[Work item]
The entries below contain a line with "hello@euroloo.com (881, 2312)" and a line with "A Holiday Spectacular". Quote exactly those two lines and all lines between them.

[Entries shown]
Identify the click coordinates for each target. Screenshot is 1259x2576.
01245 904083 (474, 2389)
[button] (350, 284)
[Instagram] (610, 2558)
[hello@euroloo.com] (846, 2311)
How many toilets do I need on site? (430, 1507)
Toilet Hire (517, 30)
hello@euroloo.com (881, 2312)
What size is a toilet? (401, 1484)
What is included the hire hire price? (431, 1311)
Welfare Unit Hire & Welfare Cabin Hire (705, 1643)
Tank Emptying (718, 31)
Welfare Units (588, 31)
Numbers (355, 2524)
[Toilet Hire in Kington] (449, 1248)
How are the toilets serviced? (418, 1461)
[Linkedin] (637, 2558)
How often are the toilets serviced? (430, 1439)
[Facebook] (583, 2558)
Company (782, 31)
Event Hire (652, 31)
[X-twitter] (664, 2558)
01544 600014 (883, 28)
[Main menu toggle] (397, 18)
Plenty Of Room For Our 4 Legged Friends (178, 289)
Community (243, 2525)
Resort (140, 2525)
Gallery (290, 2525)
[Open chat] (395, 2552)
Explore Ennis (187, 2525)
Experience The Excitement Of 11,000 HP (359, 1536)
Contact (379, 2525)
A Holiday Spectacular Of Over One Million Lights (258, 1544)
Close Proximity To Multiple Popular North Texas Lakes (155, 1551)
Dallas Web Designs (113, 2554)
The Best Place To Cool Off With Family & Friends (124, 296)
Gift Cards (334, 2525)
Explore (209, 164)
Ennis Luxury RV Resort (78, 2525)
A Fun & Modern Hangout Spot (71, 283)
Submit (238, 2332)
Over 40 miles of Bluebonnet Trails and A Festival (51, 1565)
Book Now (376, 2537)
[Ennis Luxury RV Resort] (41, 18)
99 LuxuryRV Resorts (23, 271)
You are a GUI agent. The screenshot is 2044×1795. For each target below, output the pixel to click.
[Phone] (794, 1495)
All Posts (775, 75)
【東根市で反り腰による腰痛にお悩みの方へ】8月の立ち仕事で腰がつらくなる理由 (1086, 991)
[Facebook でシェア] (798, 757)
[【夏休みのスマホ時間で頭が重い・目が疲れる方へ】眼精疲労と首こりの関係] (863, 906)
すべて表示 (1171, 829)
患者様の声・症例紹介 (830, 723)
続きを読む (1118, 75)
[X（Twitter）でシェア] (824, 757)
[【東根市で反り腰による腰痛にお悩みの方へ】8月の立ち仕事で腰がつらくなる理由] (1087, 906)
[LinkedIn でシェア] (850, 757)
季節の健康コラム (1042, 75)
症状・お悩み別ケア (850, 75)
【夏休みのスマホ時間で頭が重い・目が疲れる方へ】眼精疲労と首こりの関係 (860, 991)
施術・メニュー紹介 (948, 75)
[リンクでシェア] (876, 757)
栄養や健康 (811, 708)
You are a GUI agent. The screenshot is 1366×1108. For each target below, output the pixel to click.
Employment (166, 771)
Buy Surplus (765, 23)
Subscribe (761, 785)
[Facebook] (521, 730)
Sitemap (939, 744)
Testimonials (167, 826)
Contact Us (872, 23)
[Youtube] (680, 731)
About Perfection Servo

[Result of the task]
hello@euroloo.com (881, 2312)
What size is a toilet? (401, 1484)
What is included the hire hire price? (431, 1311)
Welfare Unit Hire & Welfare Cabin Hire (705, 1643)
Tank Emptying (718, 31)
Welfare Units (588, 31)
Numbers (355, 2524)
[Toilet Hire in Kington] (449, 1248)
How are the toilets serviced? (418, 1461)
[Linkedin] (637, 2558)
How often are the toilets serviced? (430, 1439)
[Facebook] (583, 2558)
Company (782, 31)
Event Hire (652, 31)
[X-twitter] (664, 2558)
01544 600014 (883, 28)
[Main menu toggle] (397, 18)
Plenty Of Room For Our 4 Legged Friends (178, 289)
Community (243, 2525)
Resort (140, 2525)
Gallery (290, 2525)
[Open chat] (395, 2552)
Explore Ennis (187, 2525)
Experience The Excitement Of 11,000 HP (359, 1536)
Contact (379, 2525)
A Holiday Spectacular Of Over One Million Lights (258, 1544)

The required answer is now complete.